2024-09-13 00:07:52 作者: 柳絮飛
  這次老支書失算了,二十九號上午,他小心謹慎地來到公社綜合辦,把兩份用心整理的材料交給了張幹事。半個小時後,張幹事回到綜合辦,說村委議定的兩人被否決。張幹事代表領導和他談話,並私下交給另外兩人的申請,授意他重新整理指定人員的材料,最遲三十號下午五點前上報。

  張幹事是臨時籌建辦成員,代表公社督辦各支部的落實工作,協調三級關係,隸屬雙重領導,是個很難扮演的角色。

  老支書接受不了這樣的現實,為維護基層支部的合法性,為維護公平公正的嚴肅性,他選擇了抗爭。

  巧的是張副局長就是「興修水利專業隊」籌建辦主任。這是找張幹事理論時告訴他的。張幹事與老支書之間有過幾次工作交集,相互還算了解。老支書理解他的無奈,說破天也沒用,他只是領導意圖的執行者。當張幹事覺察到老支書不輕言放棄時,善意地提醒他,不要做無謂的抗爭了,一點好處都沒有。老支書在表示感謝的同時,希望得到水利局辦公室的電話,張幹事用鉛筆指向壓在透明玻璃下的記事簿,起身走了。

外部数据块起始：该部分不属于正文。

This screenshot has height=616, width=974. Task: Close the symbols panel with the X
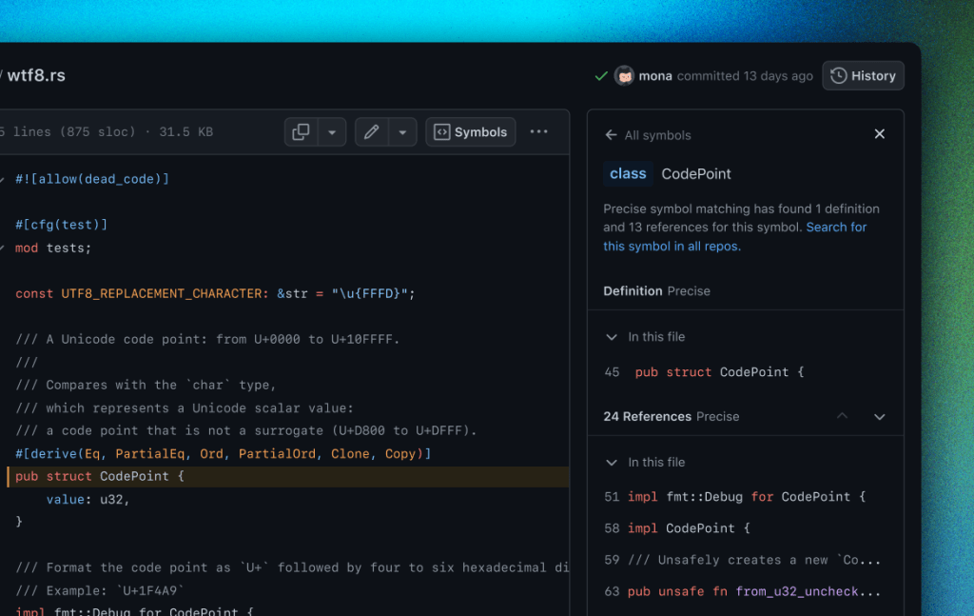879,133
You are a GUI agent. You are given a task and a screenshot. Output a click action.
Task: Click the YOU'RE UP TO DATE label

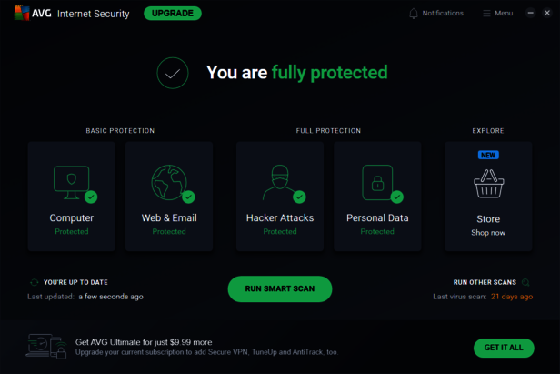coord(75,283)
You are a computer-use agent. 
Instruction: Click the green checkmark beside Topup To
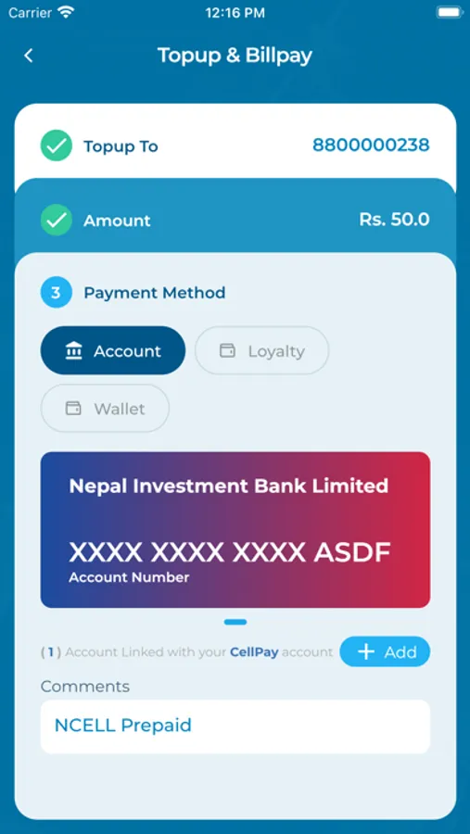[57, 145]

  老支書不失時機地撥通了水利局辦公室電話:「你好,請問是水利局吧?」

  「是縣水利局,請問找誰?」

  「張局長在吧?」

  「張副局長上午在政府開會,估計到下午上班來單位。」

  下午一點半老支書趕到縣城,草草吃了碗面就去了水利局。他認識張局長,農村水利工作檢查時,在村支部吃過一次飯。印象較深的是老支書拒收餐費時,張局長發火了。也是這次知道了老幹部不僅是張局長的戰友,還是他過去的上級領導。

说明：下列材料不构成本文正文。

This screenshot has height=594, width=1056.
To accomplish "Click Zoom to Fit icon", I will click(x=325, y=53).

  張副局長如時到辦公室,正在翻閱辦公桌上幾份待簽的文件,聽到敲門聲,抬起頭看到站在門口的老支書。有點面熟,一時想不起是誰,猶豫片刻後讓他進去。老支書簡單地自我介紹後,就把冒昧找他的原因和盤托出。其間一再說明與老幹部無關,只是對武子讚賞有加。

  張副局長給老支書倒了一杯水,說聲「辛苦了」,就坐在沙發上沉默不語。

  「你先坐會,喝點水,我先把手頭的事處理完。」張局長回到辦公桌,伸手抓起電話,話筒懸在空中好久,沒撥號又放下,繼續看剛才沒看完的報告。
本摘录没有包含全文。